To do>
a) According to the passage on the Cookes Range, at the head of which canyon does Cookes Peak sit?
b) Render this sentence from the Cookes Range passage in Spanish: "Cookes Spring was a station on the Butterfield Trail."
c) Pick up the passage on the Cookes Range after its last sentence and keep writing.

Text passage>
☆ ☆ ☆
The Cookes Range  (Cooke's Range, Cooks Range or Cook's Range)  is a small, 17-mi (27 km) long mountain range in northern Luna County, New Mexico, which extends slightly north into southeastern Grant County. The range is a southern continuation of the Mimbres Mountains, itself the southeast portion of the extensive north–south running Black Range. The Cookes Range is surrounded by lower elevation areas of the northwest Chihuahuan Desert.

Description
Cookes Range is about 17 mi long, and about 8 mi at its widest. The range is a basin and range north-south trending uplift with a center-north section intruded by granodiorite which forms Cookes Peak, . Cookes Peak is at the head of OK Canyon, which exits the range eastwards. South of OK Canyon is a transverse ridgeline, across the range west to east, named Rattlesnake Ridge. One other larger peak occurs in the mountains and hills in the southern part of the range, Massacre Peak, at . Other outlying lower elevation hills occur, east and west, in the north section, as the Cookes Range merges into the lower elevations of the Mimbres Mountains section of the Black Range.

History
The range was named after its prominent peak, which in turn was named after Captain Philip St. George Cooke of the Mormon Battalion. Cookes Spring was a station on the Butterfield Trail.
☆ ☆ ☆
Records from a pointing dataset:
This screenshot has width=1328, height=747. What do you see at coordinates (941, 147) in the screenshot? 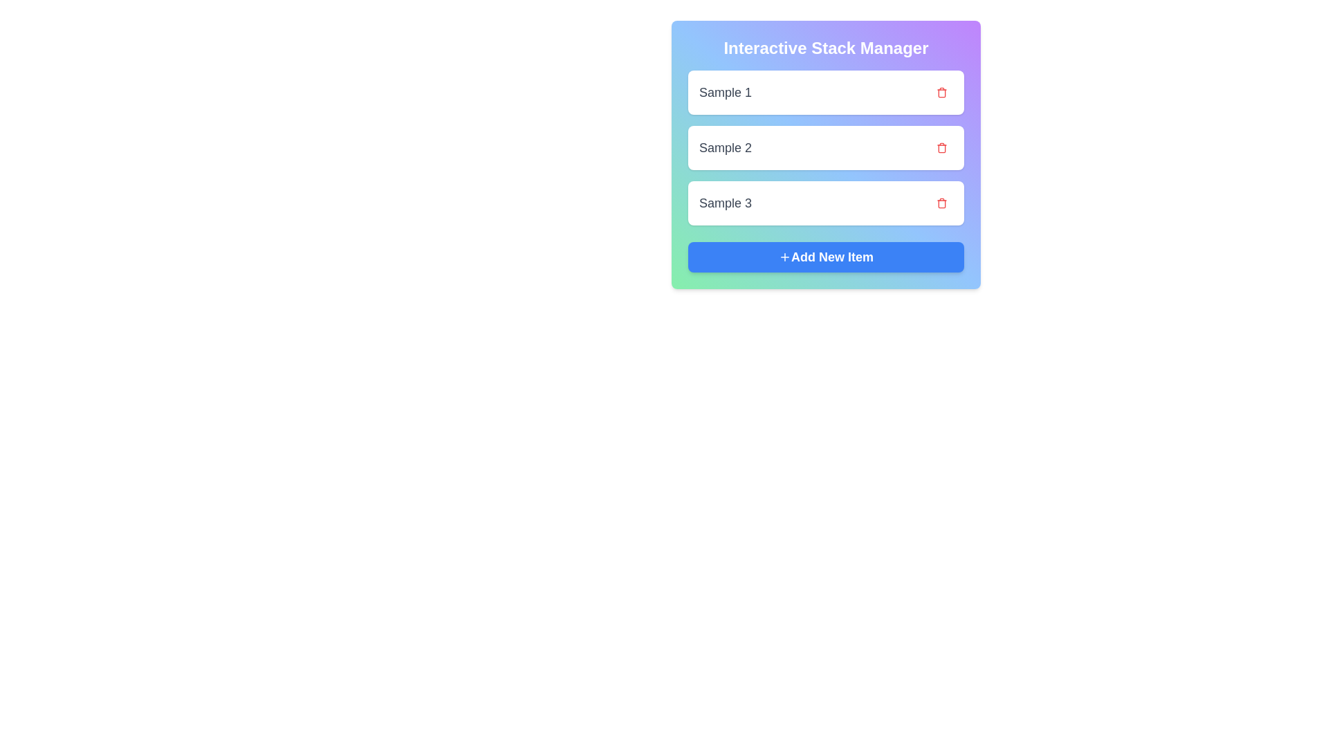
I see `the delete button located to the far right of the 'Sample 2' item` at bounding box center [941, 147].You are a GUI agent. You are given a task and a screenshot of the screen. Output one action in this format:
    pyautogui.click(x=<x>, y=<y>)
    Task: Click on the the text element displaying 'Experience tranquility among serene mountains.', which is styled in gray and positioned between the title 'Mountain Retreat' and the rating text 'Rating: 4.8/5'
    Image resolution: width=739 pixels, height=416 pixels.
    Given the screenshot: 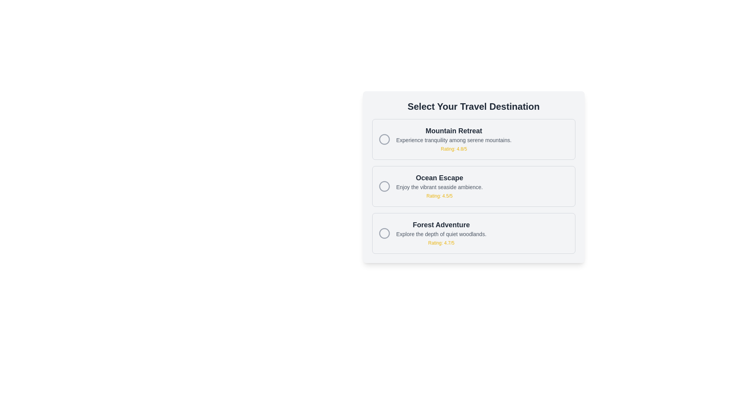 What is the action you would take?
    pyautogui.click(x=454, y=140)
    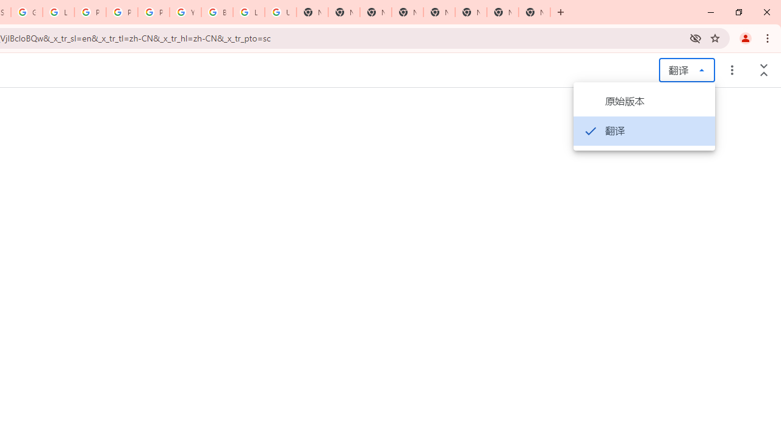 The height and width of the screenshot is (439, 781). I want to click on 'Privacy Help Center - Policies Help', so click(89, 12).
☆ ☆ ☆
Answers to the exercises>
a) OK Canyon

b) Cookes Spring era una estación del Butterfield Trail.

c)
Fort Cummings (1863–1873, 1880–1886), located in the southeastern foothills of the range near Cookes Spring was established to restrict Mimbreño Apache raiding.

Silver was discovered in the range north of Cooks Peak in 1876, and the Cooks Peak Mining District was established in 1880. Silver, lead, and zinc were mined there until 1967.

Environment and ecology
The higher elevations of the range are pinon-juniper shrublands habitat which gives way to Chihuahuan desert in the foothills.  The Cookes Range Wilderness Study Area is located in the range.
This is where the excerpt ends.